Executive chairman Kevin Podmore said the healthy surplus was mainly due to an increase in value of the group's investment property
assets, along with active and disciplined management.
"For the past two years, SLPF has enjoyed record returns with double digit growth in our investment property portfolio," he said.
"While some of this growth can be attributed to market conditions, a large proportion is a direct result of the management team which has worked hard to add value to our portfolio."
Group operating revenue for the six months to the end of September was $39.6m, from $26.3m in the corresponding period a year earlier.
Key components of the revenue included property revaluations of $18.1m, compared to nil a year earlier, rental income of $14.5m from $11.6m, interest income of $3.5m from $3.9m, and equity earnings of $2m from $7.9m, St Laurence said.
A tax expense of $4.1m was recorded in the six month period under New Zealand International Financial Reporting Standards for taxation payable on the revaluation gains in the investment property portfolio.
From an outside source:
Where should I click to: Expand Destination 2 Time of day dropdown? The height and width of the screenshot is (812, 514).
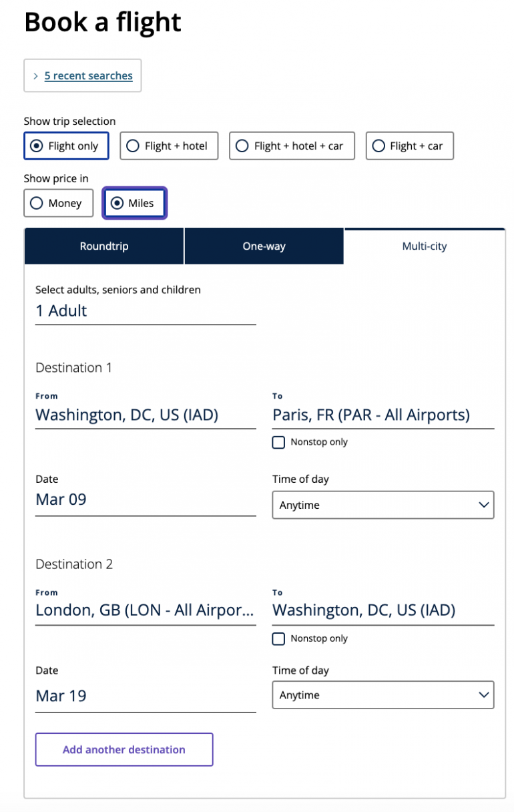[x=382, y=695]
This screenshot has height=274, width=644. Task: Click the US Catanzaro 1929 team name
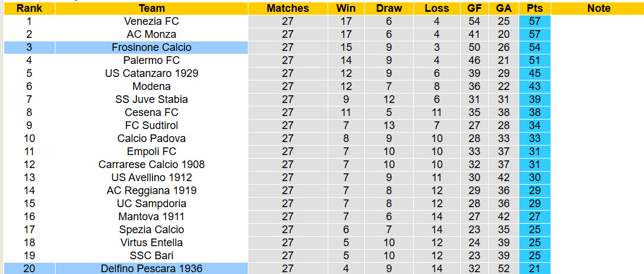151,73
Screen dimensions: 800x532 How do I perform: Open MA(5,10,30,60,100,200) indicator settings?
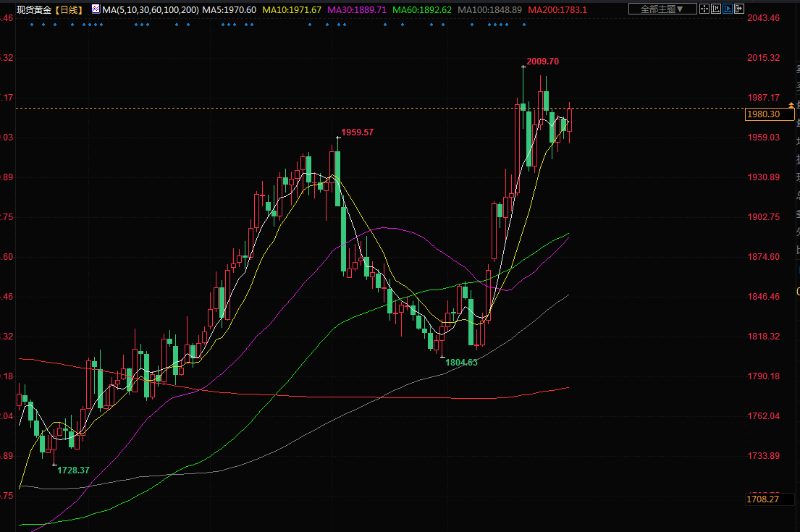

Total group assets increased to $484.3m from $438m at March 31, primarily due to recent property revaluations and a rights issue in April.
Investment property remained the group's single biggest asset class, accounting for $332.3m, or 66.6 per cent of total assets.
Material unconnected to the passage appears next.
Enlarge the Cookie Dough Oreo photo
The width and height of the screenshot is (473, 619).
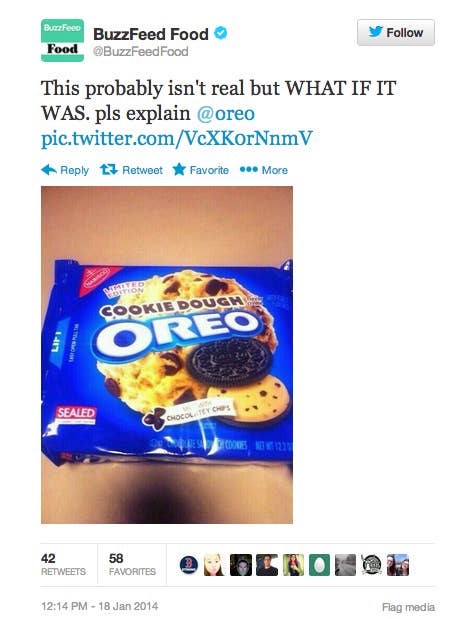tap(167, 355)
The investment property portfolio was made up of 47 per cent office, 33 per cent industrial, and 20 per cent retail. Two-thirds of it was in Auckland, 26 per cent in Wellington, and 8 per cent in the rest of New Zealand, St Laurence said.
A further capital raising was likely before the end of the financial year. The proceeds, along with property sale proceeds, may be used to fund current and future development activities, St Laurence said.
Mr Podmore said the group's existing investment portfolio continued to perform strongly with further opportunity for rental growth through current leasing activity and at rent review.
Development opportunities would provide a steady flow of investment assets, development margins and enhanced rental streams over time.
St Laurence was also looking to divest some of its properties that were reaching maturity and full development potential.